** START OF Data shown **

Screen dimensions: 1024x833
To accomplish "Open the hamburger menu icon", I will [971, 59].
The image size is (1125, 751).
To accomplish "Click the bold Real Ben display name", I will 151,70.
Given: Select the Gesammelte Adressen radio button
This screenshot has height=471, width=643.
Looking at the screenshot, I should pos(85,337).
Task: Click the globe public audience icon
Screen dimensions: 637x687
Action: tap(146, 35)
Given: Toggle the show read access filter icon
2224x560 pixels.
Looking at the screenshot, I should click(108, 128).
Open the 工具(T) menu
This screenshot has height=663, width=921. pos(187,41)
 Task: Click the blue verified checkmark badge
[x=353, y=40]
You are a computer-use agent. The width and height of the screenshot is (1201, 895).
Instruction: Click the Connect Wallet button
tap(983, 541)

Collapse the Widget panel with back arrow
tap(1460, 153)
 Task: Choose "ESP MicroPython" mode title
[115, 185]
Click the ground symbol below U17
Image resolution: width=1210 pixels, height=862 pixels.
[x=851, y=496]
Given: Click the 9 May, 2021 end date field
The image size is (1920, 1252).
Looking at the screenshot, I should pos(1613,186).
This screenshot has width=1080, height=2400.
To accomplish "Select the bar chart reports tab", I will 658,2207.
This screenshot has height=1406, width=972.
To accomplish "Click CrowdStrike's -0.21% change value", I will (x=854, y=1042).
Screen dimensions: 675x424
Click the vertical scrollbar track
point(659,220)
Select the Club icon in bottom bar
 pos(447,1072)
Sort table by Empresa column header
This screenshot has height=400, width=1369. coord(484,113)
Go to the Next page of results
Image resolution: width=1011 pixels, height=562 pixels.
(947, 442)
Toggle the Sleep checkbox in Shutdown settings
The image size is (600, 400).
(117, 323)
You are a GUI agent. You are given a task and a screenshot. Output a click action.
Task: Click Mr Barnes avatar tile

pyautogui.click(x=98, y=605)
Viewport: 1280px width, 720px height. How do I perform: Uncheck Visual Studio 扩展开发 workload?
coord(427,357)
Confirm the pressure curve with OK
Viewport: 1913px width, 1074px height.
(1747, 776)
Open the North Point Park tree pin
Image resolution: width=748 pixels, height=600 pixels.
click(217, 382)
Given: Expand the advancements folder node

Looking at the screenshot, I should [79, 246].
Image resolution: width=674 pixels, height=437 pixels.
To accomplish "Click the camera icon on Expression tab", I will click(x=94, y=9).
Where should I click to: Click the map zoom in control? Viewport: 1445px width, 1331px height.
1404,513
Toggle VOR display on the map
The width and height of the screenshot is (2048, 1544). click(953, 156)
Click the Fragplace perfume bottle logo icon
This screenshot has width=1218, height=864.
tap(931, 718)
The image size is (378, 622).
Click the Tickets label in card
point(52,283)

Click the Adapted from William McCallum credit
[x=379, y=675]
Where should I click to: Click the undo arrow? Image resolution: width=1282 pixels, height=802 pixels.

** END OF Data shown **

Please write out, word for word, the lines of the listing above from the line with "Where should I click to: Click the map" through the last line of the listing.

Final answer
Where should I click to: Click the map zoom in control? Viewport: 1445px width, 1331px height.
1404,513
Toggle VOR display on the map
The width and height of the screenshot is (2048, 1544). click(953, 156)
Click the Fragplace perfume bottle logo icon
This screenshot has width=1218, height=864.
tap(931, 718)
The image size is (378, 622).
Click the Tickets label in card
point(52,283)

Click the Adapted from William McCallum credit
[x=379, y=675]
Where should I click to: Click the undo arrow? Image resolution: width=1282 pixels, height=802 pixels.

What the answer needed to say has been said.